------ Texte d'étude ------

M. Fabien Gay. - Vous avez évoqué votre responsabilité sociale. En deux ans, on est passé de 2 000 euros à 13 000 euros le conteneur. Ce n'est pas rien. Considérez-vous que les 500 euros en moins demandés par le Gouvernement sont suffisants ? Comment s'assurer qu'ils seront répercutés à l'autre bout de la chaîne ?
J'ai lu dans La Croix, excellent journal, un article sur la fiscalité des grands groupes. L'an dernier, vous avez réalisé 16 milliards d'euros de bénéfices, pour seulement 370 millions d'impôt, soit 2 % du montant de vos profits. Considérez-vous que c'est suffisant, quand des petits commerçants ou artisans sont taxés à hauteur de 30 % ? Que pensez-vous d'une taxe sur les superprofits ?

------ Section de données ------

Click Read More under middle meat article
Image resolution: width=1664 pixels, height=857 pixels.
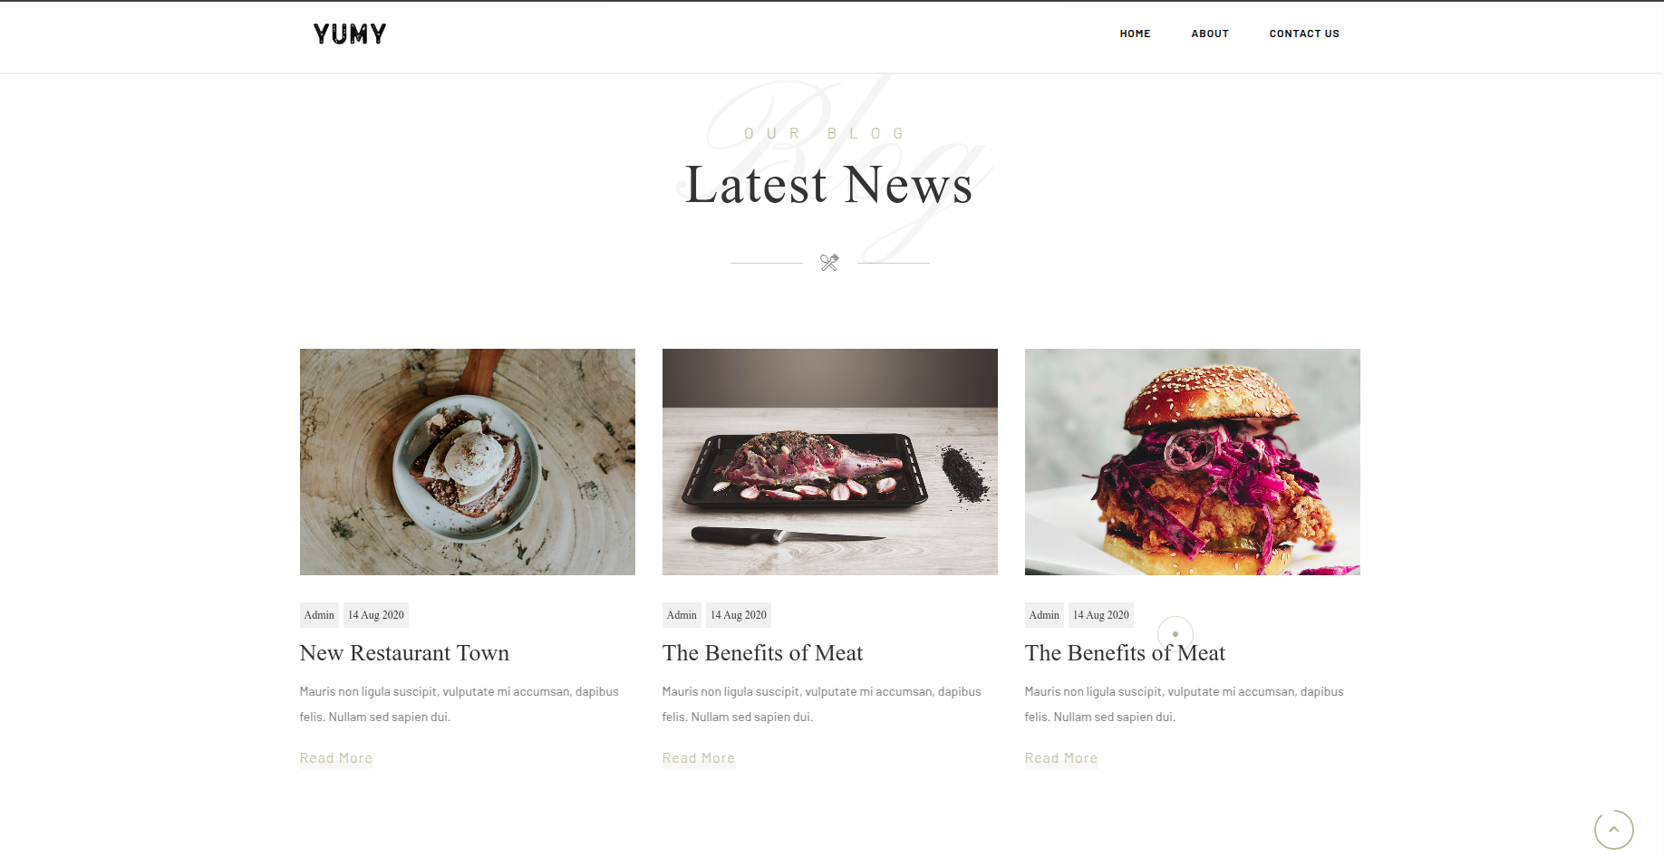coord(699,758)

------

**Problème à résoudre**:
Selon le texte d'étude, quel montant d'impôt le groupe a-t-il payé l'an dernier ?

**Réponse attendue**:
370 millions d'euros.